What to produce:
From the records below, please repeat exactly the line that has "Image resolution: width=1456, height=2541.", the line that has "Nieuws (1165, 43)", and every line between them, and nothing else.
(Data to use begins)
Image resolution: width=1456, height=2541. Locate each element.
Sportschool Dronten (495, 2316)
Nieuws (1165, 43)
(Data to use ends)
(Data to use begins)
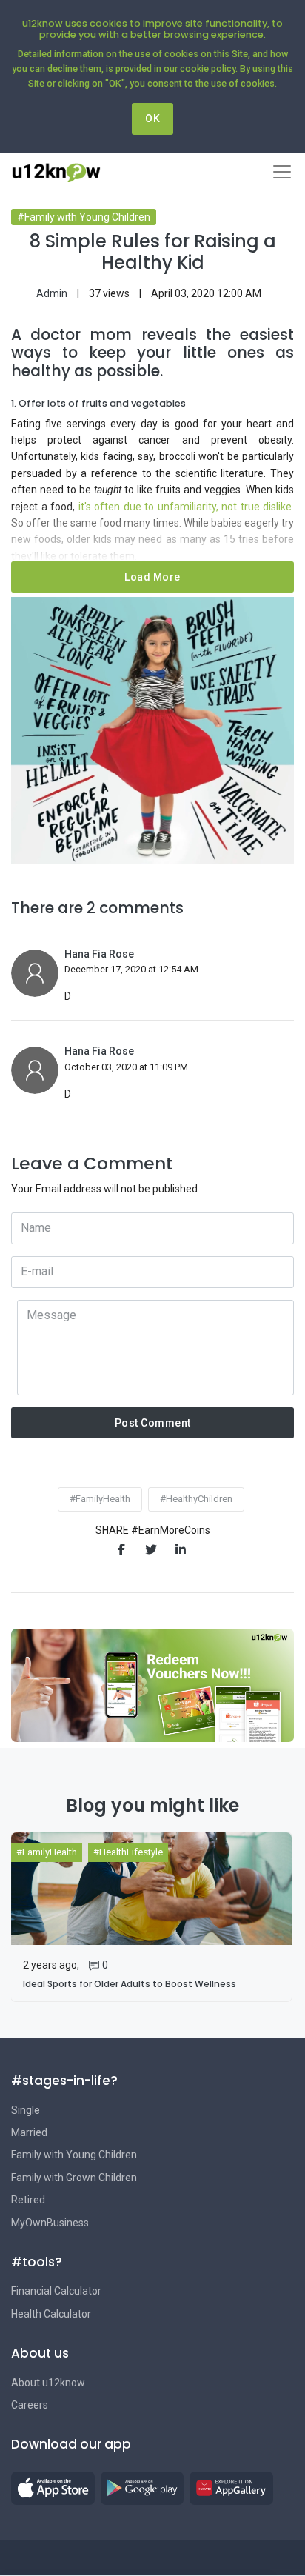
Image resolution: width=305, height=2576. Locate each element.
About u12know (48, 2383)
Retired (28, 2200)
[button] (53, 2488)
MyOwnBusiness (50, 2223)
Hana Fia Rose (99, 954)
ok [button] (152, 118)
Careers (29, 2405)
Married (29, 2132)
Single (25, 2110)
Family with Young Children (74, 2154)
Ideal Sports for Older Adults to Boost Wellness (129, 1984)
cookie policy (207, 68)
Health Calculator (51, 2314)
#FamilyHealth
(Data to use ends)
(Data to use begins)
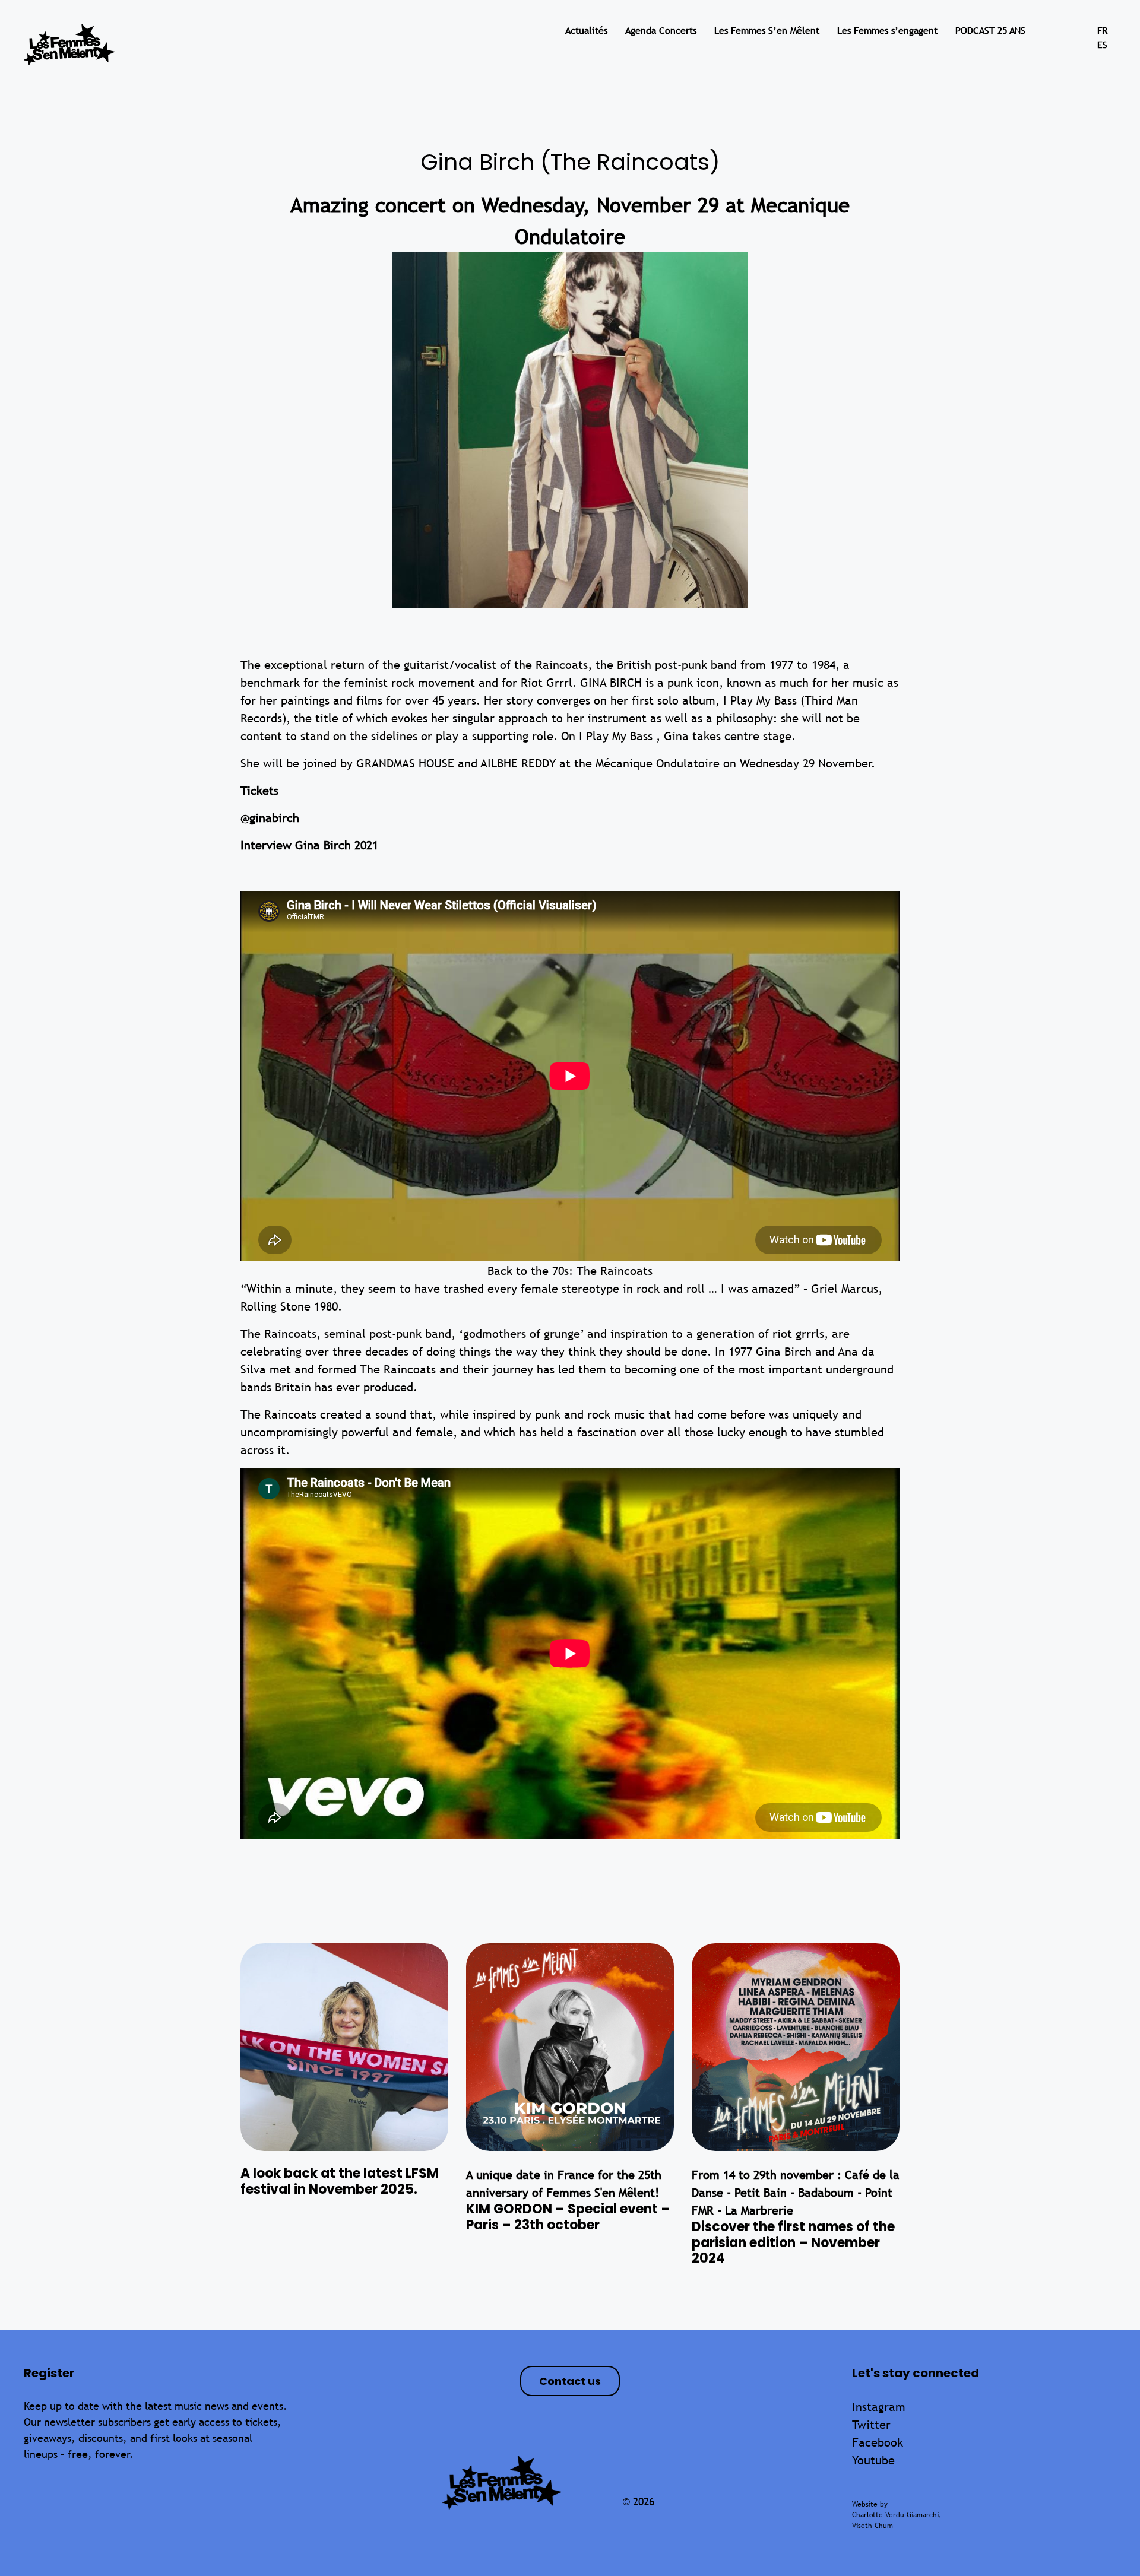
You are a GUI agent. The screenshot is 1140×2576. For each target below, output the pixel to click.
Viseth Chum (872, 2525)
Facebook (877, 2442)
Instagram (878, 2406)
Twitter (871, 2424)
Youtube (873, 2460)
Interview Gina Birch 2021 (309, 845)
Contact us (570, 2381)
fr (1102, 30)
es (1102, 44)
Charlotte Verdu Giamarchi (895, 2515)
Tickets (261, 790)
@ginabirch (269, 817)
(Data to use ends)
Finished exercise:
Image resolution: width=1456, height=2541. Locate each element.
Sportschool Dronten (495, 2316)
Nieuws (1165, 43)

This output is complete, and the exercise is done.